From geopolitical unrest to rising inflation to faster rate hikes by central banks, several global factors have weighed on equity market sentiment over the past year. The Indian economy is fundamentally well positioned and is likely to grow on a strong footing in the long term. However, in the short term, it can be affected by global events. Given this mixed backdrop, investing in current market conditions can be challenging for retail investors.
There are some basic principles to keep in mind when investing in such volatile times. First, start with asset allocation and stick to your plan. If you are overweight equities, reduce allocation and if you are underweight equities, remember to build exposure incrementally through SIP.
If you’re not sure how to go about asset allocation, choose plans that can do it for you. If you want to build exposure to equity and debt, opt for a dynamically managed asset allocation scheme. If you are looking to park your money in equity, debt and gold, you can consider a multi-asset class plan. The fund manager will then manage the allocation in such a way that the investor can take advantage of the opportunities in these asset classes.
If you are an investor looking to allocate to an equity fund, it would be better to go for a value-oriented scheme. The price was out of favor until September 2020, but once the market recovered from the pandemic-induced correction, it made a strong comeback. Often, in times of uncertainty, value plans make for better investments because they focus on investing in areas that make sense over the long term. Volatile times have opened the door to many price pockets in the region.
If you are a defensive investor, you may want to consider a dividend-yielding category. Dividend yield as a strategy works best during economic/market recovery phase as value is unlocked. At the same time, there is also an economic recovery underway that leads to earnings growth for reasonably priced stocks. This leads to revaluing such stocks, creating a win-win scenario for dividend-yielding names.
Another way to play a defensive theme is to invest in consumption-based funds. Consumption as a theme is secular in nature and an investor can consider investing in this theme at any point of the market cycle. This theme covers various sectors like automobiles, pharma, FMCG, consumer durables, retail and telecom. With its growing population, consumption demand in India is likely to grow at a steady pace.
From a strategic allocation point of view, the issue of exports is interesting given the devaluation of the currency. Indian IT, pharma and automobiles are major exporters to the US and will stand to benefit from the strong tailwind provided by the currency in the current scenario.
Finally, if you are looking for lump sum investment opportunities, you can invest in asset allocation schemes. Another approach is to use features like Booster Sip and Booster STP to stagger your investments and capitalize on market volatility. This feature allows an investor to mobilize money based on changing market conditions.
So, if the market valuation increases, the amount deployed will be minimum and when the market valuation is attractive, the amount of funds deployed will be more. Consequently, the investor gets the benefit of both cost and price averaging through this facility. Another option is to invest in asset allocation schemes through which one can gain access to multiple asset classes within a single fund.

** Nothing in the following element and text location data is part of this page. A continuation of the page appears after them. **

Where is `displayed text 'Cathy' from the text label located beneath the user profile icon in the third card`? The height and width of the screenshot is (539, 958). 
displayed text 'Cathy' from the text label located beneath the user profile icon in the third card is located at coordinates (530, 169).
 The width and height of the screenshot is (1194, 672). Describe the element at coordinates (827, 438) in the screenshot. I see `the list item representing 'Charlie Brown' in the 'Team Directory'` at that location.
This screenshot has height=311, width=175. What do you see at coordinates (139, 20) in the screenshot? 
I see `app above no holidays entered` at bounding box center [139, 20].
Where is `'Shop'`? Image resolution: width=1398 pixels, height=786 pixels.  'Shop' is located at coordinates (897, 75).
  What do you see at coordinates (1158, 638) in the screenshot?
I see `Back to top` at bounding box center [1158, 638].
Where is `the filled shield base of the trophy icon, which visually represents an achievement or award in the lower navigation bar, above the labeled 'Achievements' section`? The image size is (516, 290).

As the Reserve Bank of India is on track to normalize rates, investing in floating rate bond funds will be optimal in the short term. This is due to its inherent nature to accommodate rising interest rates and the coupons that accrue to investors when benchmark rates are high. Since floating-rate securities have a positive correlation with rising interest rates, they provide a much-needed cushion to the portfolio.
Dynamic bond funds can be a good option for investors with a long-term allocation to debt or who are unsure of where to invest within the debt market. A dynamic bond fund seeks to benefit from interest rate volatility by managing duration. Here, the fund manager can manage a tenure between one and 10 years, and depending on the interest rate scenario, the scheme can also invest in corporate bonds and G-Secs.
In conclusion, the road ahead looks uncertain but that doesn’t mean investors shouldn’t sit on the sidelines. Based on your risk appetite and asset allocation needs, opt for schemes that help you maximize every market condition.